Equity release has principally provided older home-owners with an opportunity to wipe out outstanding debts, from the sum left on their mortgage to those credit card balances which they may have rattled up over the years.

However, a recent report in The Guardian asks whether equity release could play a bigger role in helping younger people onto the housing ladder. Which seems fair enough, but hardly the sort of advice I’d expect from a paper normally associated with policies designed to reduce us all to financial equality. Indeed, what about the less fortunate folks who live in social housing, and have no equity to release?

 
 

The Guardian article quoted research from Key Retirement which stated that almost a quarter of people who released equity last year used the money to help family or friends, not just to help the kids onto the housing ladder, but also to co-fund their weddings.

 White wedding

 The latter idea strikes me as particularly ill advised. We all know that soon-to-be-wed Shaznay will seize the opportunity as a personal mission to bust the £24,000 cost of the average wedding, order a frothy white dress the size of the 02 arena, a horse-drawn Barbie pink coach to take her to the church, and a reception costing the annual debt of a small South American nation.

 
 

Still, this kind of lavish gesture from Nan and Grandad might at least help counter the argument that somehow baby boomers and their forebears have filched the future of the younger generation (incidentally, did you know that the Commons Work and Pensions Committee have been enquiring into whether we are being fair to the different generations in our society? I would have thought there were more pressing issues to consider, such as how to stop government spending money that it doesn’t actually receive in tax revenues).

Never mind that Nan and Grandad saw their meagre savings wiped out by inflation in the 1970s; copped accidents and diseases from working in heavy industry; or that their tax allowance has been slowly whittled away until it’s the same as those in work.

And they also had to put up with Ted Rogers hosting ‘3-2-1’, the most incomprehensible TV game show ever broadcast; that the haut-est of haute cuisine was steak, chips and Black Forest gateau at a Berni Inn; and that Ronnie Ronalde, a man whose sole talent was whistling at the same volume as a Boeing 777, could top the charts with an execrable ballad called ‘In A Monastery Garden’.

 
 

Baby boomer or Millennial?
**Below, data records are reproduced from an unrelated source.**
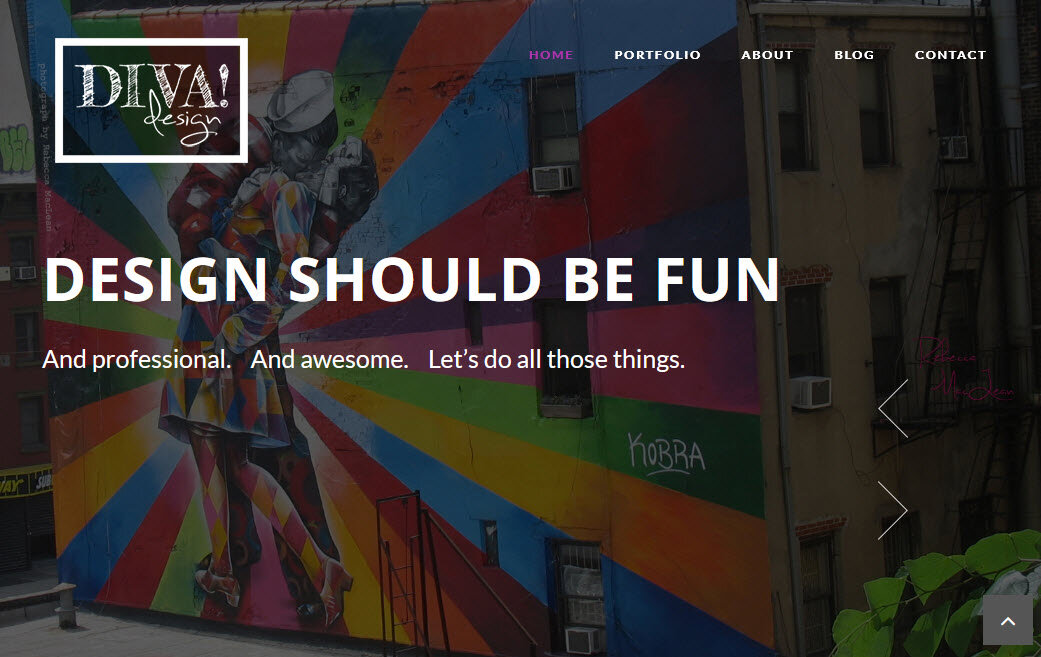Click the back-to-top chevron button
The image size is (1041, 657).
[x=1008, y=620]
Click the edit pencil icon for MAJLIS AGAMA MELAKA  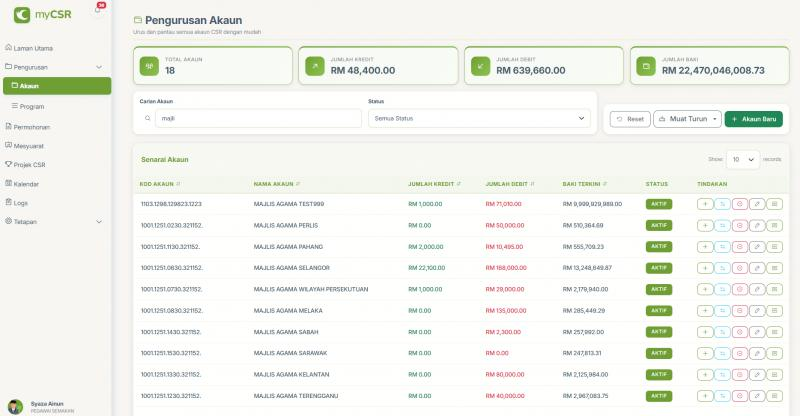(757, 310)
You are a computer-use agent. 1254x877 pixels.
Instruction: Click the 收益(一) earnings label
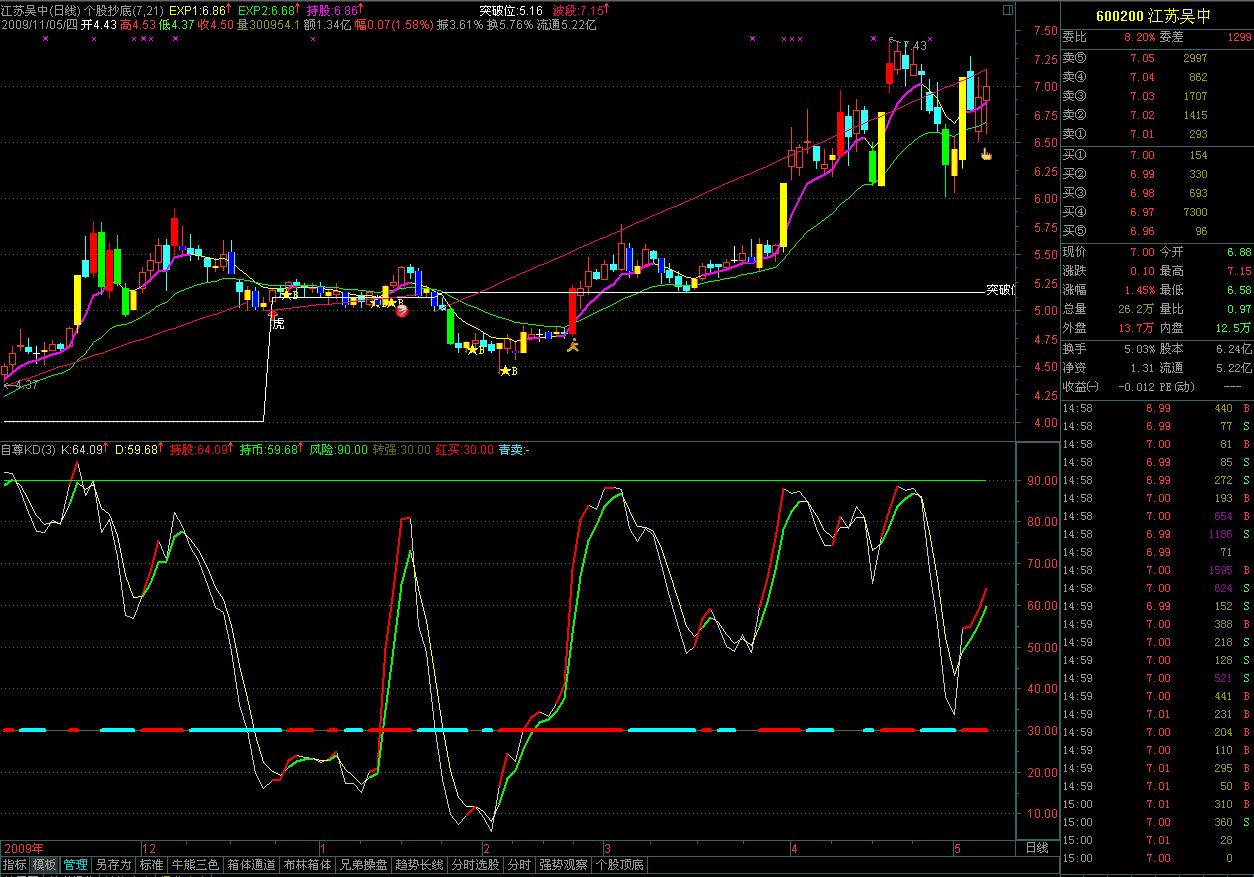[x=1080, y=387]
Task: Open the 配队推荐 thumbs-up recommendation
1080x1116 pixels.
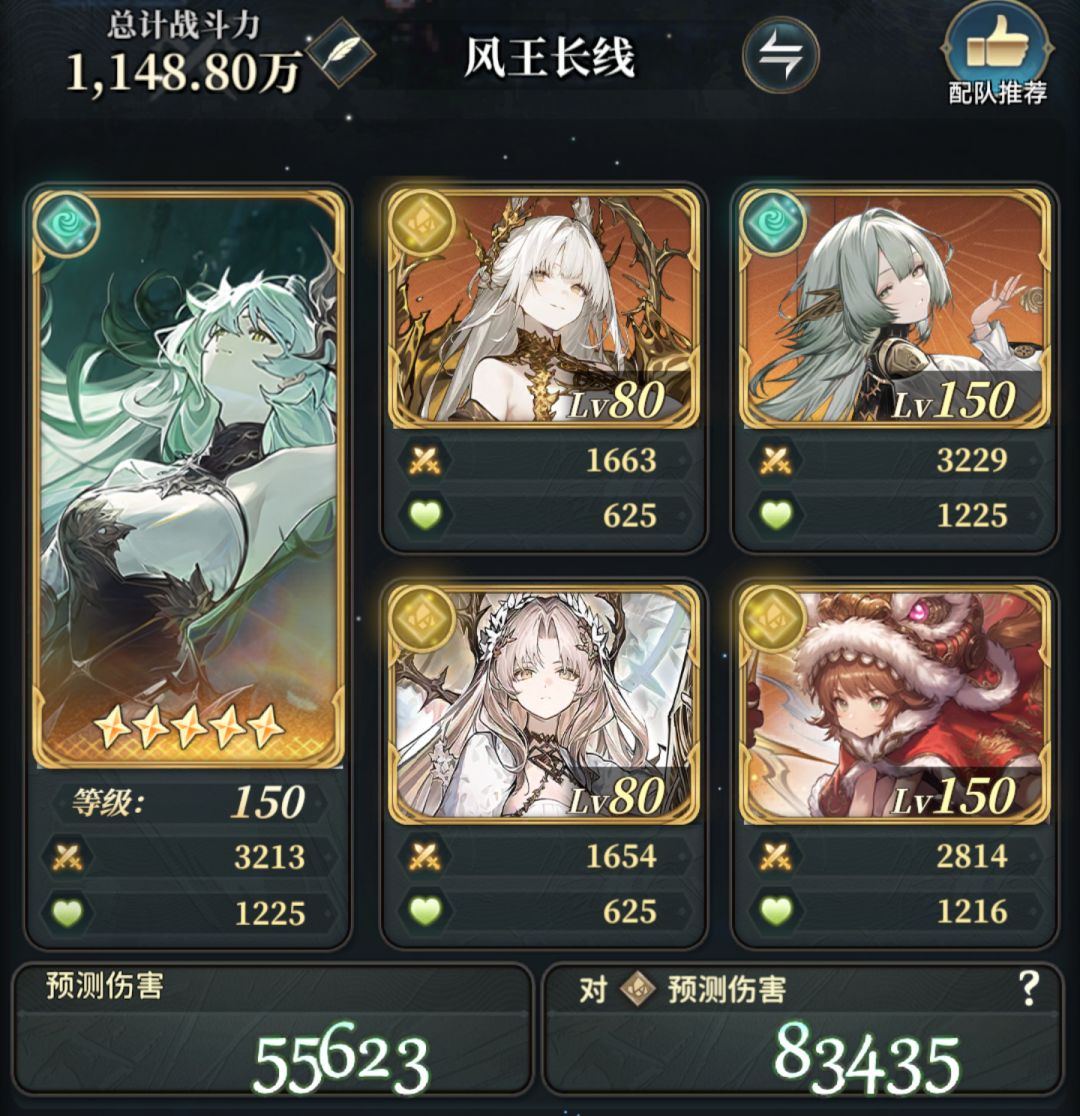Action: pyautogui.click(x=997, y=56)
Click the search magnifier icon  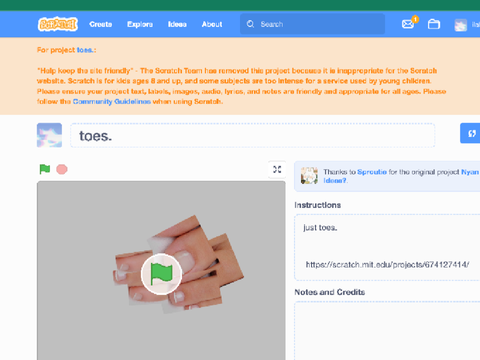click(x=250, y=24)
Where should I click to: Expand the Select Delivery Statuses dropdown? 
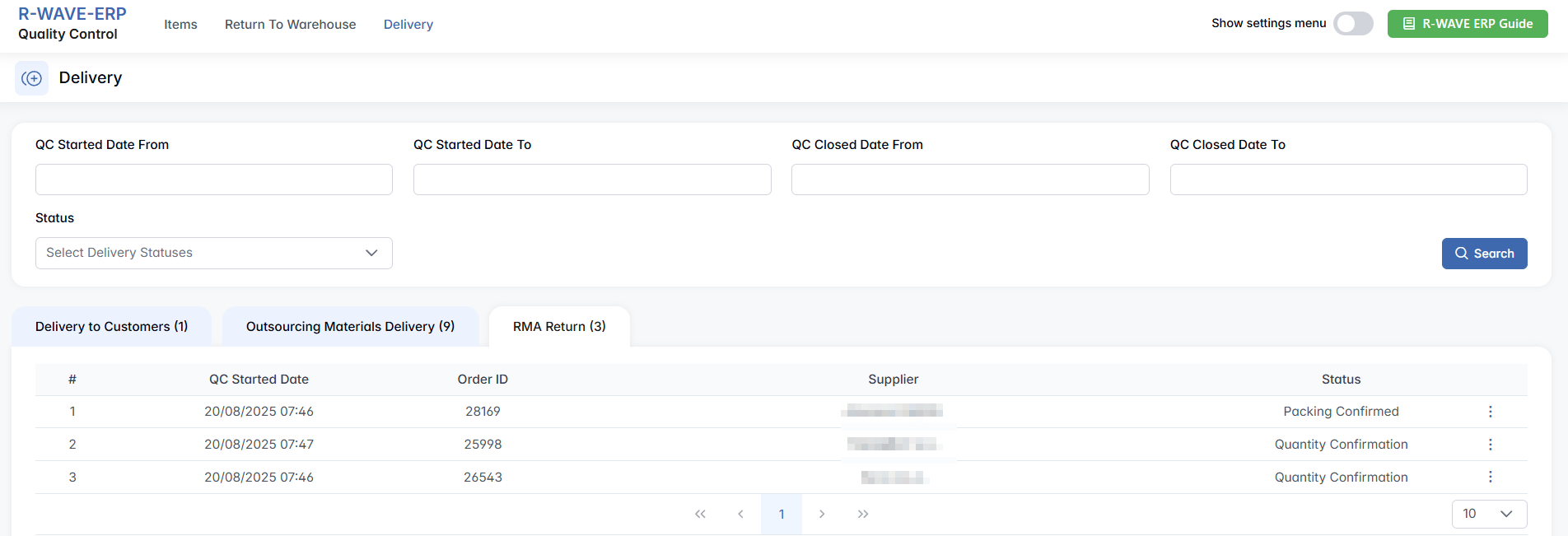coord(213,253)
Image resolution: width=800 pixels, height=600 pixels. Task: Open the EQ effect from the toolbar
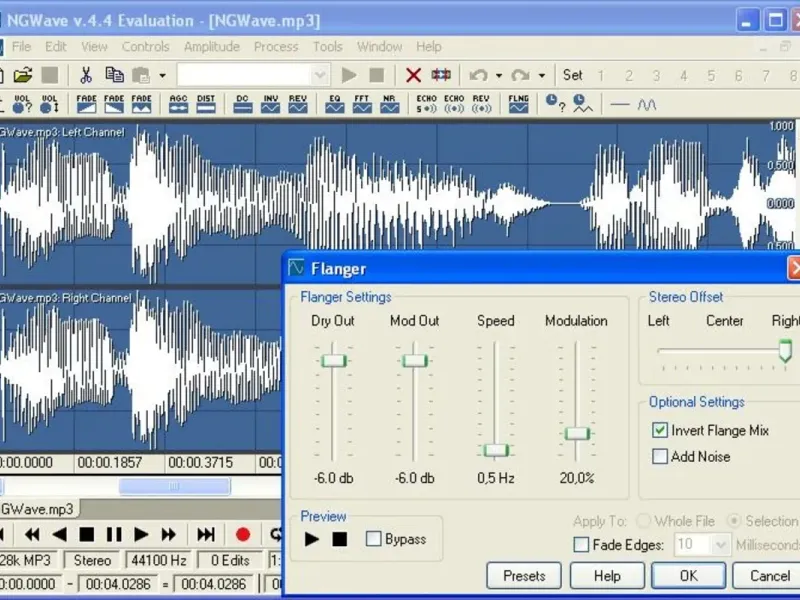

You choose…….

 Somehow, it’s become acceptable – no, make that ‘obligatory’ – for the elderly to fork out their savings, and even slugs of equity release, to The Young Ones (© Cliff Richard) rather than treat themselves to a few comforts in their latter years.

Catch my fall

Of course, that’s if they have any savings left. Research reported by Phoenix Group, Britain’s largest specialist consolidator of closed life and pension funds, has revealed it has prevented some £30m of potentially fraudulent pension transfers.

In the last six months of 2016, more than a quarter of UK adults had received a cold contact call, via phone, email or letter, about their pensions – and, it is painful to report, seven percent had gone on to release some or all of their pension pot.

It’s the sort of scandal into which Baroness Ros Altmann, the former Pensions Minister, could sink her pearly whites, having become such a powerful spokesperson for pensioners in recent years.

However, in an interview with the Mail on Sunday (just to balance out that bit in The Guardian) she is quoted as saying that she has been intimidated by her experiences in the House of Lords –  “I have never before in my life been as frightened as I am now about saying what I think”.

Admittedly, she was talking about the Brexit debate. But, returning to more familiar territory, she condemned the government’s much-trumpeted triple lock guarantee on State pensions as “a con trick, so politicians can say they are doing something.”

Sounds to me that Baroness Altmann may be espying a new career outside of politics. Who could blame her?